You could be forgiven for assuming that governments of the world inhabit two parallel universes. In July this year, Australia launched the 2020 Defence Strategic Update, which concluded that its region “is in the midst of the most consequential strategic realignment since the Second World War”. Pledging more than a quarter of a trillion dollars in new and upgraded capabilities between now and 2030, Prime Minister Scott Morrison invoked the 1930s to warn of “the multiple challenges and radical uncertainty we face”.
In contrast, the entry into force of the Treaty on the Prohibition of Nuclear Weapons (the Ban Treaty) presents as hopes among some other nations that sheer force of will is enough to bring about a world free of nuclear weapons. Established in 2017, the Ban Treaty commits states parties not to manufacture, transfer, station or receive and “never to use or threaten to use nuclear weapons”. The Treaty represents a watershed insofar as it obligates complete nuclear disarmament with no conditions – unlike the Non-Proliferation Treaty, which has carve-outs for the five countries that tested nuclear devices prior to 1 January 1967 and aims to achieve nuclear disarmament in the context of general disarmament.
Regrettably, however, the Ban Treaty is a triumph of wishful thinking over realism.
Rather than fashion a treaty that provides a practical pathway to eliminating nuclear weapons, the Ban Treaty’s authors have actually made it harder. As members of the NPT, North Korea, Iran and Iraq all agreed not to acquire nuclear weapons, and have sought to do so anyway. The Ban Treaty does not even try to address the problem of verification and compliance.
Without proper verification and enforcement provisions, arms control treaties are worth little more than the paper they’re written on. Worse still, they provide a false sense of security.
Members are merely required to “submit a report” to review conferences on their disarmament activities, and the Ban Treaty notes vaguely that “states parties shall designate a competent international authority or authorities to negotiate and verify the irreversible elimination of nuclear weapons”. Should such designation prove impossible before its entry into force, “the Secretary-General of the United Nations shall convene an extraordinary meeting of the States Parties to take any decisions that may be required”.
For those NGOs and countries, including Australia, committed to nuclear disarmament, this is a bad treaty. Without proper verification and enforcement provisions, arms control treaties are worth little more than the paper they’re written on. Worse still, they provide a false sense of security. Allowing a state to sign up and cheat on its nuclear disarmament commitments, with no means of holding that state accountable, damages the long-term prospects for eliminating nuclear weapons. Russia and Syria are now openly violating the treaty banning chemical weapons with impunity – there is no reason to assume the Ban Treaty would fare any better.

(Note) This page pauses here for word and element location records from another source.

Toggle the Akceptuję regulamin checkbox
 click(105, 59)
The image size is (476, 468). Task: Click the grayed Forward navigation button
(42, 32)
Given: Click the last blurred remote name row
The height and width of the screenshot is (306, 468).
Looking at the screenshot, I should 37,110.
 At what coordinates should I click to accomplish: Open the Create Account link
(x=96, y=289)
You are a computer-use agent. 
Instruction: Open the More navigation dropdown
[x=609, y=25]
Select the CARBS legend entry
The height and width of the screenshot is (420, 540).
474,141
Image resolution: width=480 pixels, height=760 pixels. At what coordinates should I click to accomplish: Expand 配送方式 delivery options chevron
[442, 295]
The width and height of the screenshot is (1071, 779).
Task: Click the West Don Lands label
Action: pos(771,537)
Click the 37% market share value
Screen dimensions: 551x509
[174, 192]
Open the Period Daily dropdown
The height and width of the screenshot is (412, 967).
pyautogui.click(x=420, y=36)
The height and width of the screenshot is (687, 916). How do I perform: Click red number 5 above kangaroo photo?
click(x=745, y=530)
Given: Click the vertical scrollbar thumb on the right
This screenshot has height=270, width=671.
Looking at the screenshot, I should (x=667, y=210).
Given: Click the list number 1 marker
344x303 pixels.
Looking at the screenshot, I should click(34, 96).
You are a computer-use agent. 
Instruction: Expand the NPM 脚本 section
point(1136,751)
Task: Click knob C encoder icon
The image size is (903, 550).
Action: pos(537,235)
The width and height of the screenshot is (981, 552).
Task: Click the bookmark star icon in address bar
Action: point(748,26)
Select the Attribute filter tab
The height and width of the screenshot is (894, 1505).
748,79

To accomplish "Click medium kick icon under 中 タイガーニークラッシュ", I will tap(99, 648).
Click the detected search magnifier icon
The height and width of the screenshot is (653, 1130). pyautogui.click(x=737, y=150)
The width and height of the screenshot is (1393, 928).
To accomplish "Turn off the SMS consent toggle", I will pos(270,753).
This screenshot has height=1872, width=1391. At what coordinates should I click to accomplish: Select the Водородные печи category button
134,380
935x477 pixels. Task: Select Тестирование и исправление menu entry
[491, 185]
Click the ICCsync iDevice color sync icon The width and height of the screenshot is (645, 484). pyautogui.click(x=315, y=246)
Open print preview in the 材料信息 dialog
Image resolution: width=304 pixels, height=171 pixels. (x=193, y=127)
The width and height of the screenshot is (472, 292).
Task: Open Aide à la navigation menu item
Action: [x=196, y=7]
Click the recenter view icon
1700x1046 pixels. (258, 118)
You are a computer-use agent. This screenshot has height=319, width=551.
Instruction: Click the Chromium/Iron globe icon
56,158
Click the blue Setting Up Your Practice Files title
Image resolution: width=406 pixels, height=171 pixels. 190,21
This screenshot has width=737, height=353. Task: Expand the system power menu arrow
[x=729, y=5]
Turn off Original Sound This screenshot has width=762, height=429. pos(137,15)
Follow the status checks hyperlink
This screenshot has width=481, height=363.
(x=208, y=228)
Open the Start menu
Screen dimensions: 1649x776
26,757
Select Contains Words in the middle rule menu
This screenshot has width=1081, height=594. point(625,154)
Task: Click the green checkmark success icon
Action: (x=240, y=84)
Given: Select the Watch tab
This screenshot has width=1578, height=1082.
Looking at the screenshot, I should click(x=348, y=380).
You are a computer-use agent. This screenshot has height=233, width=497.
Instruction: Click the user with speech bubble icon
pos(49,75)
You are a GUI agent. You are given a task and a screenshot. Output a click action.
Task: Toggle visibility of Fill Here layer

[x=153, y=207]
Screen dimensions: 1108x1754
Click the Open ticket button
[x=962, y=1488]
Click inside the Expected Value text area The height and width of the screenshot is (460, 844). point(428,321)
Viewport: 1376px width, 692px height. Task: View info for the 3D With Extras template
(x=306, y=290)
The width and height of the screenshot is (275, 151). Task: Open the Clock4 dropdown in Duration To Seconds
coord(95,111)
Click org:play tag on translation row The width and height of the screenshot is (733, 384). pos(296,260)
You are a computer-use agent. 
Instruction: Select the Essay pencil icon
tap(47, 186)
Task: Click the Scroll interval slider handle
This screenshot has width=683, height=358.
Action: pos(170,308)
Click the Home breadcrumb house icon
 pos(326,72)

Furthermore, the claim that the Ban Treaty renders nuclear weapons “illegal” doesn’t stand up to scrutiny. Those that choose to stay outside the treaty aren’t legally bound by it under international law and can simply ignore its existence. Alliances where nuclear weapons play a role in security assurances will continue to reject the illegality claim. NATO’s then-29 democratic members affirmed in 2017 that they would “not accept any argument that [the Ban Treaty] reflects or in any way contributes to the development of customary international law”.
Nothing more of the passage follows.